Sotto le note di Love Song di Koudlam, Kris Van Assche mostra la nuova collezione P/E 2013 per Dior Homme. “Il blu è per l’estate come il nero lo è per l’inverno”, ha affermato lo stilista, che ha concentrato l’attenzione quasi completamente sul colore navy. Di qui le giacche e i bottoni che riprendono il blasone di Christian Dior e le sue lettere intrecciate, come lo stilista aveva pensato al suo tempo. La sartoria è più severa rispetto alle precedenti, ma è pur sempre giovane e vivace, ricorda di continuo la fissazione maschile: l’uniforme.
“E’ il mio primo show senza nero, il blu è il nuovo modo per fare il nero”, ha detto Van Assche.
Da impiegato d’ufficio ad ufficiale della marina, le uniformi sono caratterizzate da linee pulite, tagli precisi ed originali, nei colori prevalentemente navy, grigio, e qualche accenno di rosso e bianco.

Il giovane designer croato Damir Doma ha impressionato tutti con la sua ultima collezione intrisa di lusso, modernità e un pizzico di fascino goth. Apre lo show un modello con eleganti infradito nere, larghi bermuda neri in pelle leggera, una giacca grigio scuro con rivestimenti in pelle dalla quale spunta fuori una magnifica camicia rosso sangue.

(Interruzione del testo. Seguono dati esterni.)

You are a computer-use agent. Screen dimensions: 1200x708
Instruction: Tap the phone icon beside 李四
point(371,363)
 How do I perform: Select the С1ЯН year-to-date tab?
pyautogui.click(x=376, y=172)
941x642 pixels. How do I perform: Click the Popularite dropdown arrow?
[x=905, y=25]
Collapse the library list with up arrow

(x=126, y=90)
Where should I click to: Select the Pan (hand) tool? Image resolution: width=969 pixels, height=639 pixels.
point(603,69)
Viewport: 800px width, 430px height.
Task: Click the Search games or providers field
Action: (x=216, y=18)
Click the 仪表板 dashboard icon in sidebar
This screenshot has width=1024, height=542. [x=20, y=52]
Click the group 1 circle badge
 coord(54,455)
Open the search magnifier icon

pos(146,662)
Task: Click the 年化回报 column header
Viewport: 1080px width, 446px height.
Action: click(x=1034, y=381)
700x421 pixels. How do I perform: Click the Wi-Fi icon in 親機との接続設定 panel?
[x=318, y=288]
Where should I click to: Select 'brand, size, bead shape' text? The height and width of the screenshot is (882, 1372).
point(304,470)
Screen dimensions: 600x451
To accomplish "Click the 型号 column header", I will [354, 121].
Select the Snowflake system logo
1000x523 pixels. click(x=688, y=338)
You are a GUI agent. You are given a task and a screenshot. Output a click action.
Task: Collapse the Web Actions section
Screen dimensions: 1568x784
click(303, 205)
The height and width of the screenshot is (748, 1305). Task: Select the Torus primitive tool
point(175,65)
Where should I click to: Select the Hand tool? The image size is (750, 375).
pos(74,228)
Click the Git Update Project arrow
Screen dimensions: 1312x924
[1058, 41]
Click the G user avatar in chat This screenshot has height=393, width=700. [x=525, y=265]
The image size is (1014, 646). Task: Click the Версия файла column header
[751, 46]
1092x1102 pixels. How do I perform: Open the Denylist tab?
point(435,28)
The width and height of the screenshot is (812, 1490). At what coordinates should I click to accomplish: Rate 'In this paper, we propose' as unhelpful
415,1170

Come nelle ultime collezioni, anche qui lo stilista non rinuncia al nero o ai colori scuri. Per Doma l’eleganza, il comfort e lo stile contemporaneo si esprimono in primis attraverso l’uso di tonalità scure come il rosso scuro, il blu notte, il nero, il marrone e il grigio, anche se lascia un piccolo spazio ad alcuni capi bianchi, beige e celeste chiaro, per poi ritornare al blu notte, al grigio scuro e nuovamente al bordeaux. Giacche e camicie maxi, gilet stretti in vita, foulard leggeri, pantaloni larghi con risvolto nella caviglia ed infine quattro raffinati stripes looks bordeaux/azzurro/beige adatti ai sovrani della notte.